The Urban League, under Morial’s leadership, has set 2025 as the target date for making significant gains in the movement for empowerment. By then, Morial hopes, Blacks and others will experience “an America where there are no wealth or income disparities; where poverty is reduced to the barest minimums; where there is better civility; and where we have conquered the economic divide.”
To get there, Morial says a mix of strategies will be needed, including legal challenges to harmful public policies, raising awareness among the haves of the plight of the have-nots and continuing the discussion about what’s best for the nation. “We can’t afford to have a laissez-faire attitude when it comes to the growing economic divide,” he says. “Poverty isn’t like red beans on Monday or afternoon thunderstorms in New Orleans – it doesn’t always have to be there.”

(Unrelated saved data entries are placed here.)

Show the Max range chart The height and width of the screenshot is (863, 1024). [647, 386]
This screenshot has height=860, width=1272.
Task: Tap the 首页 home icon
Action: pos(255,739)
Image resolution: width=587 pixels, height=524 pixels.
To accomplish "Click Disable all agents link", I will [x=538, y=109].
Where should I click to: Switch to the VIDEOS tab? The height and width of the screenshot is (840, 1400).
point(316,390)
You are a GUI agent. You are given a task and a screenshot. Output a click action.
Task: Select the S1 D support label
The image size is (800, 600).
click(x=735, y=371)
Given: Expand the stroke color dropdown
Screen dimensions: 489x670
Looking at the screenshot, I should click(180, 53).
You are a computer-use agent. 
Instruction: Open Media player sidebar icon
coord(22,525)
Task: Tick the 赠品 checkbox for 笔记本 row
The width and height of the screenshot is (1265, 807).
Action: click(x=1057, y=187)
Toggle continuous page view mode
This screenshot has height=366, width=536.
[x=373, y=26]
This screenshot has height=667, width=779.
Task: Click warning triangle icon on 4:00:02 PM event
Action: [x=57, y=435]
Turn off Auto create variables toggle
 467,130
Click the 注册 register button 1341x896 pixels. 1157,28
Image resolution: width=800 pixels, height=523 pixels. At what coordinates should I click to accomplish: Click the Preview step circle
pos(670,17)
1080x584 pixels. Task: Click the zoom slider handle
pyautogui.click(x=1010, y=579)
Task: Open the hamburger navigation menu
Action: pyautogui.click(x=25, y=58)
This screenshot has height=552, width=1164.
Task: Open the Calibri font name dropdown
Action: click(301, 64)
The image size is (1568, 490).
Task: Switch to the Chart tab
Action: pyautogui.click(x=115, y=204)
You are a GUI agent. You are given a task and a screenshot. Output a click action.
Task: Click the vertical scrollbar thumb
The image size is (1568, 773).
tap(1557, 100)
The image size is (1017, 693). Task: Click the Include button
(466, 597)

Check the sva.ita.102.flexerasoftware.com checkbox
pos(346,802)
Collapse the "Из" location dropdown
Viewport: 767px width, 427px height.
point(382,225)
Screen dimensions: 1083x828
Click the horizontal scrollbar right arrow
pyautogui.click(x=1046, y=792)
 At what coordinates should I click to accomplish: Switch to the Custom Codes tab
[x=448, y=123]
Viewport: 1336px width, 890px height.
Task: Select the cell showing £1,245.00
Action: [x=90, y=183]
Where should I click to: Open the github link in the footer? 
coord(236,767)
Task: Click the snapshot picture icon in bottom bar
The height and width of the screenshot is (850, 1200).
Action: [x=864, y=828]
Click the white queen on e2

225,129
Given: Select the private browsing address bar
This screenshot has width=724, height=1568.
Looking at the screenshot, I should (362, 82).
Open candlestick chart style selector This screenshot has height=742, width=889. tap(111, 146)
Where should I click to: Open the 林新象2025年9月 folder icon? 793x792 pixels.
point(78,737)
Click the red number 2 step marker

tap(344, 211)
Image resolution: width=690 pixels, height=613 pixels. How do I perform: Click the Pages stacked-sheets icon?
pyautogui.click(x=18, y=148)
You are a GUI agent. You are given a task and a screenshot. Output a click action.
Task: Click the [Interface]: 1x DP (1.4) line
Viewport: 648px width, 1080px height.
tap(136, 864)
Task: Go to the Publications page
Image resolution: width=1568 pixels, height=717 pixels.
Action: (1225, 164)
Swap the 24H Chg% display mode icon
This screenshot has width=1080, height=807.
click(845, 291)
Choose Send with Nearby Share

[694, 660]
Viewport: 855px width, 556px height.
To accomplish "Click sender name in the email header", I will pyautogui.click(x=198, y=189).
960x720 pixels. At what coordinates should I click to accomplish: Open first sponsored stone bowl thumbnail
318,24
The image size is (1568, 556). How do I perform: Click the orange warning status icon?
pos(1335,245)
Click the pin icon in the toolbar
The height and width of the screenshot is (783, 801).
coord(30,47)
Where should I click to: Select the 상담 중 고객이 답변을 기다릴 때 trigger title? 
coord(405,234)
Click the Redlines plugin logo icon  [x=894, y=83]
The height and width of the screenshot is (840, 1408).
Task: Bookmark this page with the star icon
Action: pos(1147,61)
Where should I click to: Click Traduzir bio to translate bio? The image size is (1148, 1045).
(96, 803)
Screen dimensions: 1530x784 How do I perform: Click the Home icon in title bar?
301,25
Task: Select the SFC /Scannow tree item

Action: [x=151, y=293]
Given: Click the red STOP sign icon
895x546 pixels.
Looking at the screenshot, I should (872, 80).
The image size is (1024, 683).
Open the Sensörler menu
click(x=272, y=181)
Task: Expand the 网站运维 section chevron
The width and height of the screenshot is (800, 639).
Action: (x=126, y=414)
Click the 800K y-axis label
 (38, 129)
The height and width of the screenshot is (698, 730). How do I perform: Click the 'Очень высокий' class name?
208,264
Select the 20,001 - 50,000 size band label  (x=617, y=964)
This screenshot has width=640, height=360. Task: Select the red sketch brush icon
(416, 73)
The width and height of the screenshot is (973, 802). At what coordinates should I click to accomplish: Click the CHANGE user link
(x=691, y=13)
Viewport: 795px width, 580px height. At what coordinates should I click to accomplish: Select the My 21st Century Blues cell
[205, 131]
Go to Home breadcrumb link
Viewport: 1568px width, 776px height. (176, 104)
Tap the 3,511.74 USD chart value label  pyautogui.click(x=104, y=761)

But as much as “the powers that be” should relent in fostering discriminatory practices, Morial says, “We have tremendous work to do in our own community,” he notes, referring to Black Americans. Achieving success in the empowerment movement is a two-pronged effort, one where whites work with Blacks in beating back obstacles and Blacks work in their own neighborhoods to nurture success. This approach is necessary, Morial believes, because, “We are all linked together.”
As the city’s former mayor, Morial has observed New Orleans’ recent challenges from afar in the Urban League’s offices in Lower Manhattan while traveling the country to promote the group’s agenda.
The city is close to inking a consent decree with federal authorities over poor conduct and civil rights abuses stemming from the police department. During his tenure, Morial spearheaded efforts to root out corruption and malfeasance in the department and was lauded for his efforts.
“It is incredibly disturbing to me,” he notes, referring to the current state of affairs, “that after [the police chief] and the community fixed the problems that the reforms were dismantled. It was distressing. It happened because the leadership allowed it to happen and did not do what was necessary. Now, we have paid an incredible price in corruption, brutality and misconduct, as well as in finances and our reputation.”
But he applies a softer critique to an equally agonizing source of community frustration in New Orleans: the much-criticized public school reforms implemented in the wake of Hurricane Katrina.
“I think the verdict is out,” Morial believes, discussing the success or failure of the local charter school movement. Morial pushed for a third term, in part, in order to bring the New Orleans school system under the mayor’s purview in much the same way big-city mayors had done in New York and Chicago.
“The city would have gotten a head start on some of the current reforms had my efforts been successful,” he states. “But this isn’t about politicians, parents or teachers. It’s about the students.” Morial does add, however, that, “The way teachers were treated after Katrina was unacceptable,” noting the mass layoffs that occurred in the wake of the storm.
Morial will lead his organization during its annual conference in New Orleans in the convention center, one of the world’s largest, that bears his father’s name. The building was renamed to honor Ernest “Dutch” Morial in 1992.
“Every day I think of my father’s work,” the younger Morial says. “He was an inspiration in many, many ways. What he did for my brother and me; we went a lot of places with him. We participated in campaigns, civil rights rallies and we had a degree of exposure that was infectious.
“I am standing on his shoulders, but coming to where I am on my own. My father never encouraged or discouraged my career choices. He simply said, ‘Go where your passion is.’
“Those passions have been the law, politics and now civil rights.”